愛知県内の河川で深刻化する船の不法係留問題。まるで港のように河川を埋め尽くす放置船は、景観を損なうだけでなく、火災や津波発生時の二次災害の危険性を孕んでいます。jp24h.comでは、その実態と対策の難しさ、そして私たち市民にできることを探ります。
不法係留船が引き起こす様々なリスク
不法係留された船
2024年8月、刈谷市の船舶関連会社敷地で発生した火災では、不法係留されていた約50隻の船が焼失しました。この事件は、不法係留船が火災の危険性を高めることを改めて示しました。また、河川を塞ぐように係留された船は、洪水や津波時に住宅街へ流れ出し、家屋に甚大な被害をもたらす可能性があります。「河川管理におけるリスクマネジメント」の著者、水上健太郎氏も警鐘を鳴らしています。「不法係留船は、河川の機能を阻害し、災害時のリスクを飛躍的に高めます。早急な対策が必要です。」
蟹江川と日光川:放置船の無法地帯
蟹江川に不法係留された船
あま市と蟹江町を流れる蟹江川では、約40隻もの船が不法に係留されています。係留禁止の看板が設置されているにも関わらず、まるで港のような光景が広がっています。さらに、日光川でも約70隻もの放置船が確認され、中には沈没船も。沈没船からは油が漏れ出し、水質汚染を引き起こす恐れも。これらの河川は、まさに不法係留の「無法地帯」と化しています。
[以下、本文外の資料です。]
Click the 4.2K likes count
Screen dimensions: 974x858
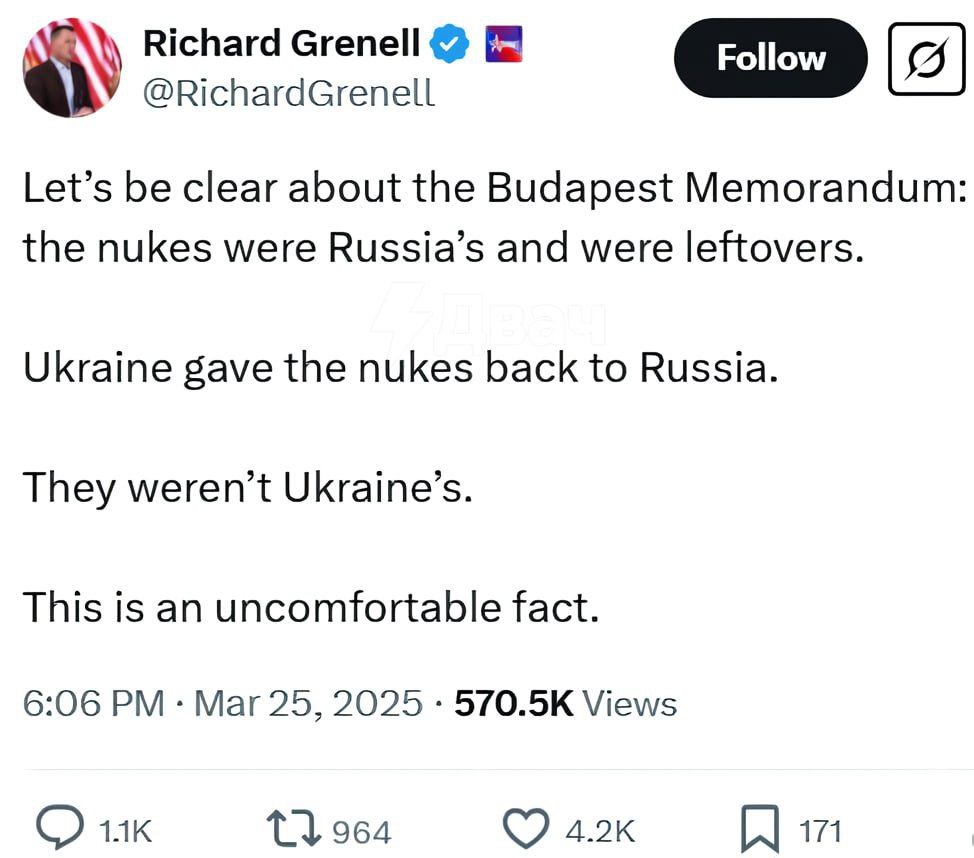point(600,831)
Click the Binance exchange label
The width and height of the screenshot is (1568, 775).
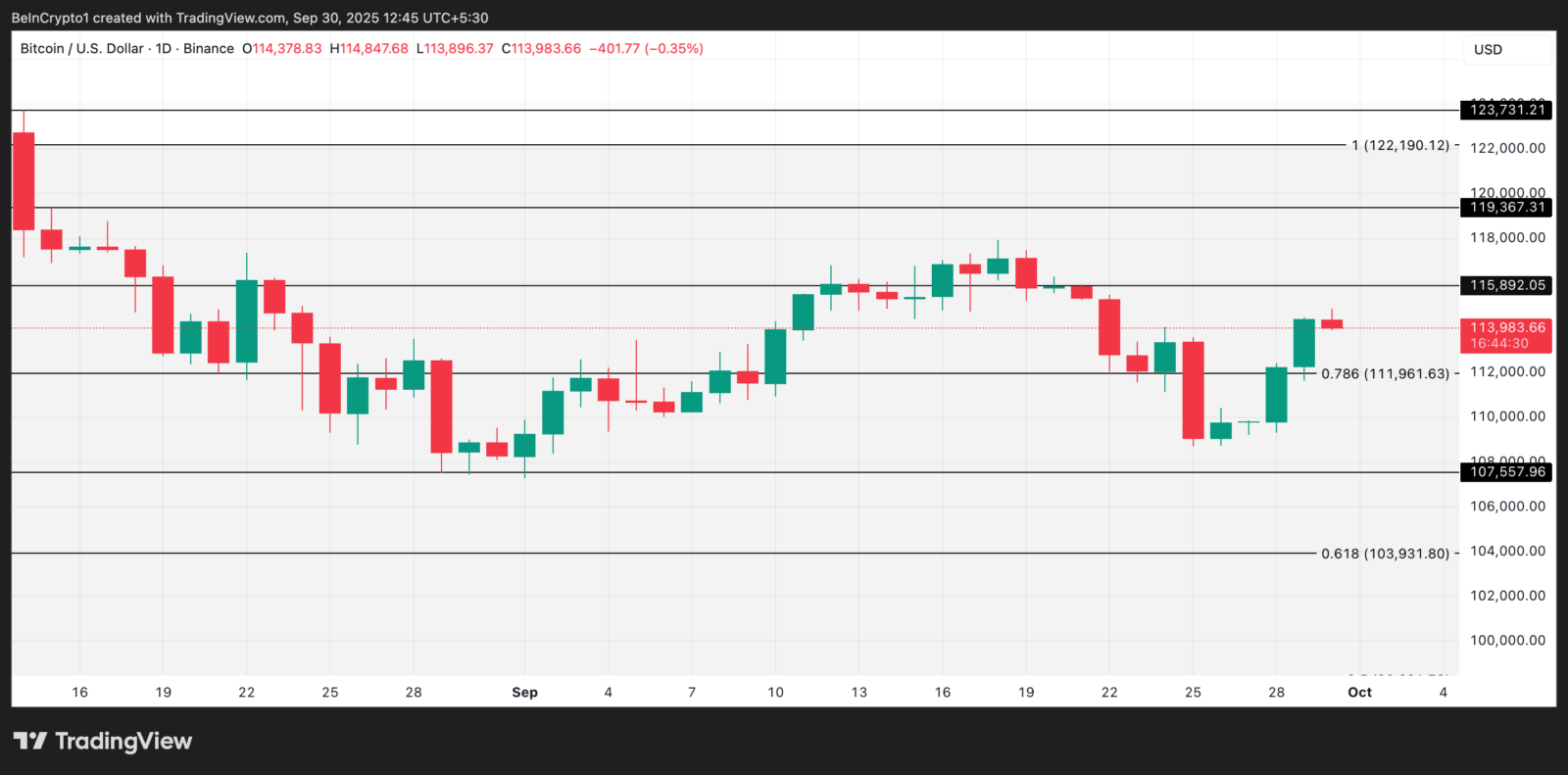(209, 48)
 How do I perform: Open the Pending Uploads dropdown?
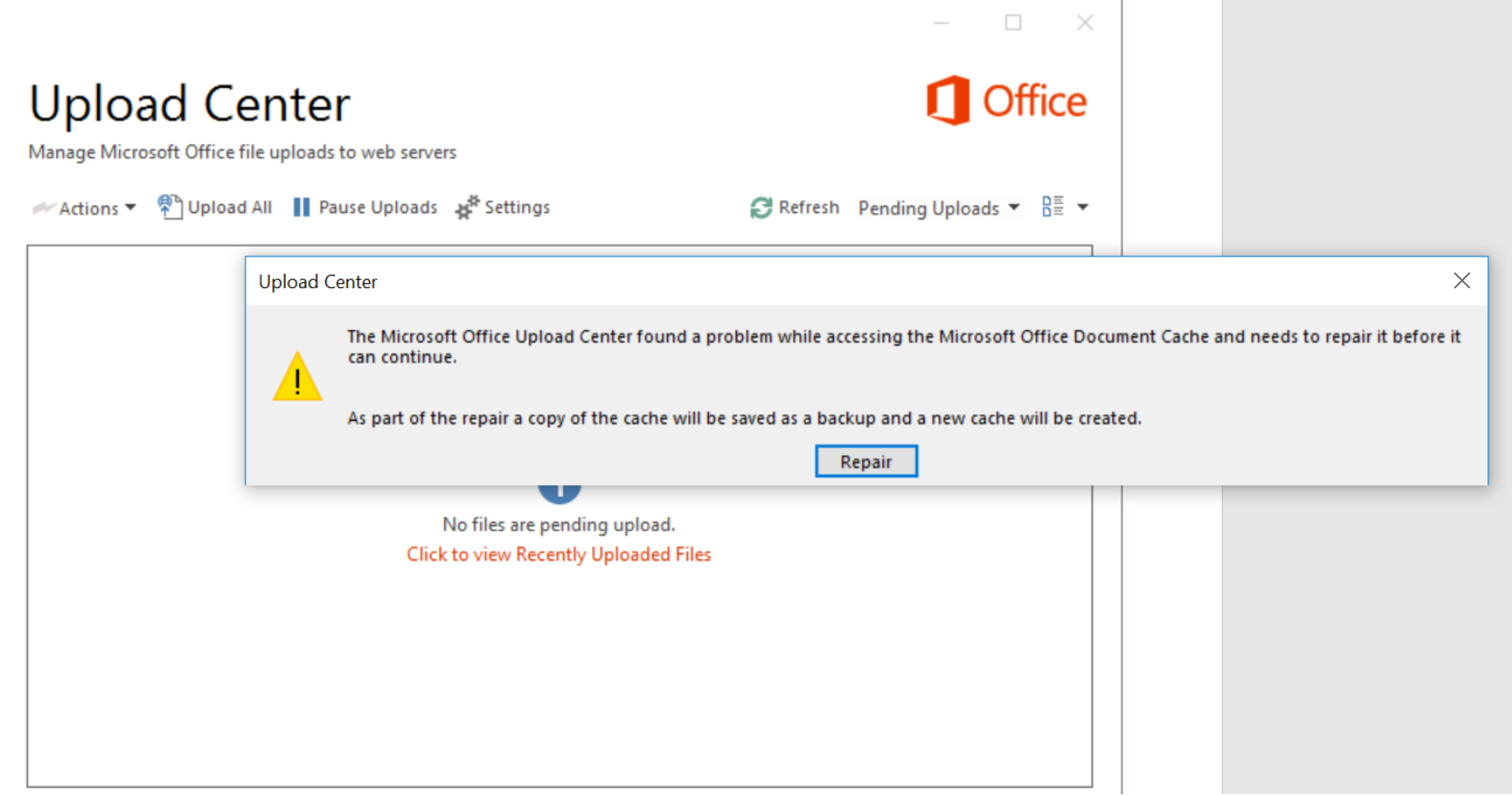[x=939, y=208]
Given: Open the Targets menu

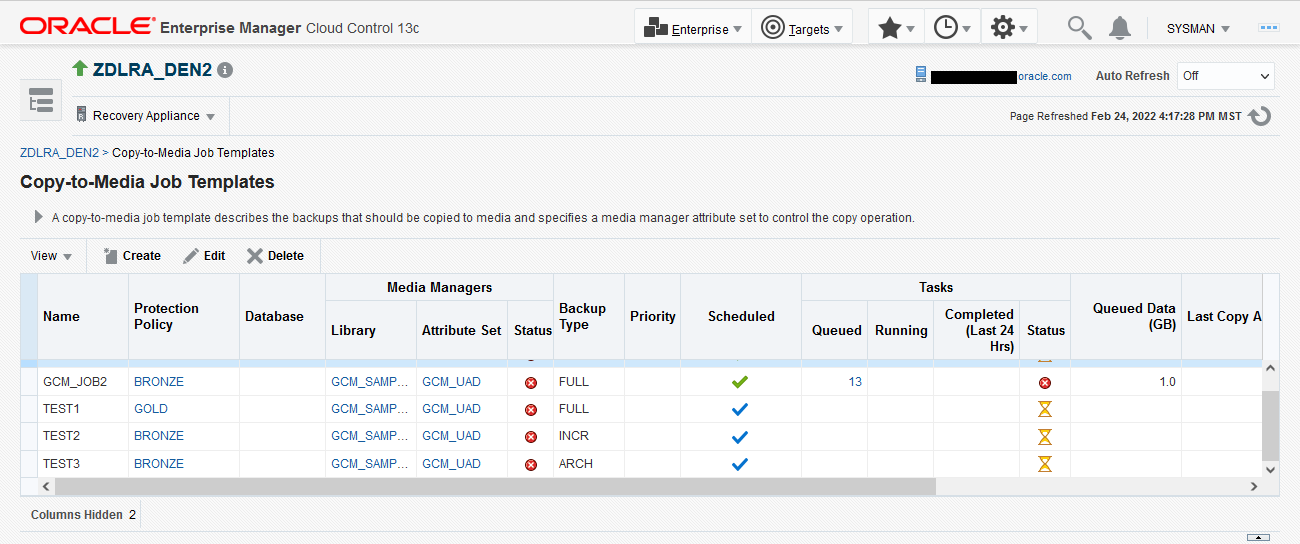Looking at the screenshot, I should click(x=803, y=28).
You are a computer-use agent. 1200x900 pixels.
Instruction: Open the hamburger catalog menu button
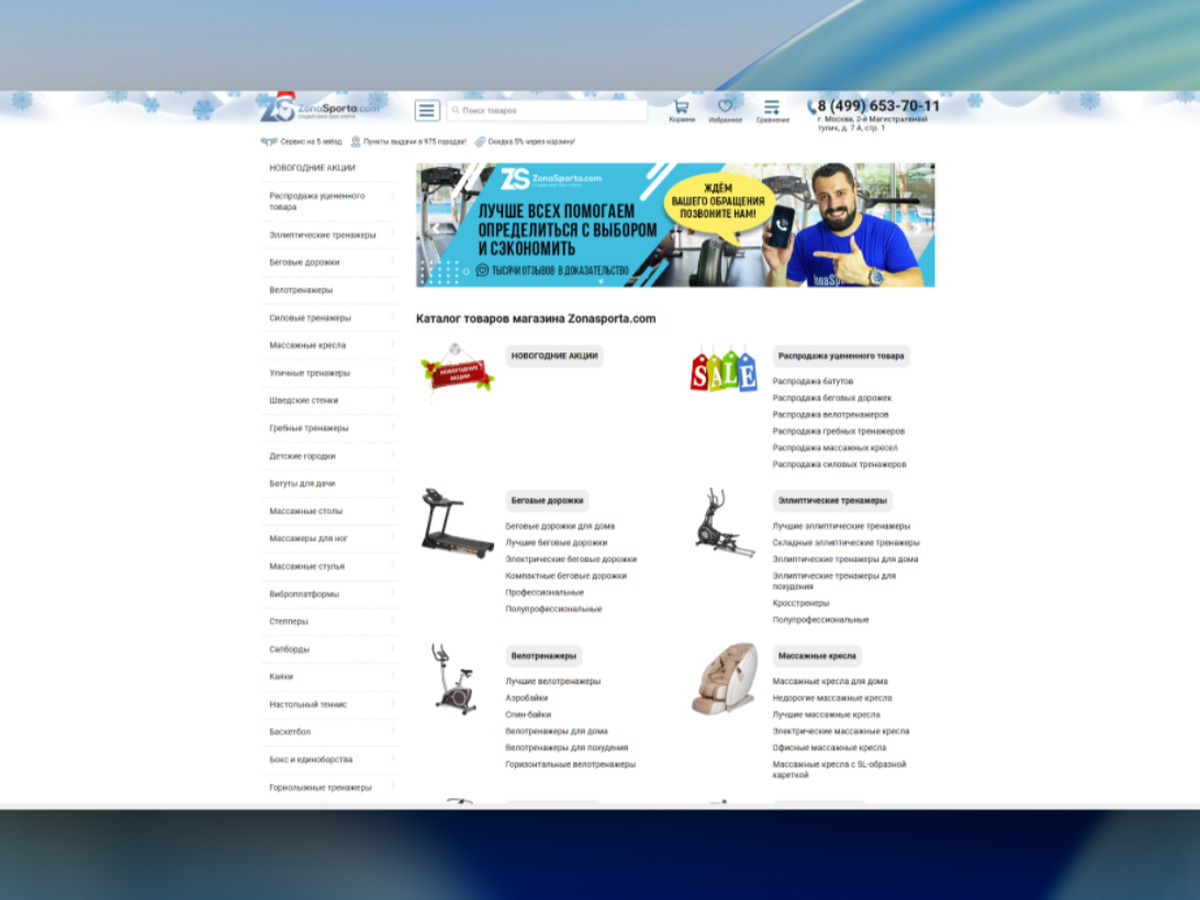[x=427, y=111]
所有者不明の放置船:撤去費用と所有者への指導の難しさ
刈谷市の火災現場
愛知県は、所有者不明で油流出の危険性が高い船を優先的に撤去していますが、1隻あたり100万円前後の費用がかかります。また、所有者が判明している場合でも、移動指導に応じる所有者は少ないのが現状です。「船舶の所有者責任と河川管理」を専門とする河野美紀子教授は、「所有者意識の欠如が問題の根底にあります。罰則強化など、より実効性のある対策が必要です」と指摘しています。
河川環境を守るために:私たちにできること
不法係留船問題は、行政だけの努力では解決できません。私たち市民一人ひとりが問題意識を持ち、河川環境を守るためにできることを考え、行動していく必要があります。例えば、不法係留船を見かけた際は、管轄の行政機関に通報する、地域住民と協力して啓発活動を行うなど、できることから始めてみませんか。美しい河川を未来に残すために、共に考え、行動していきましょう。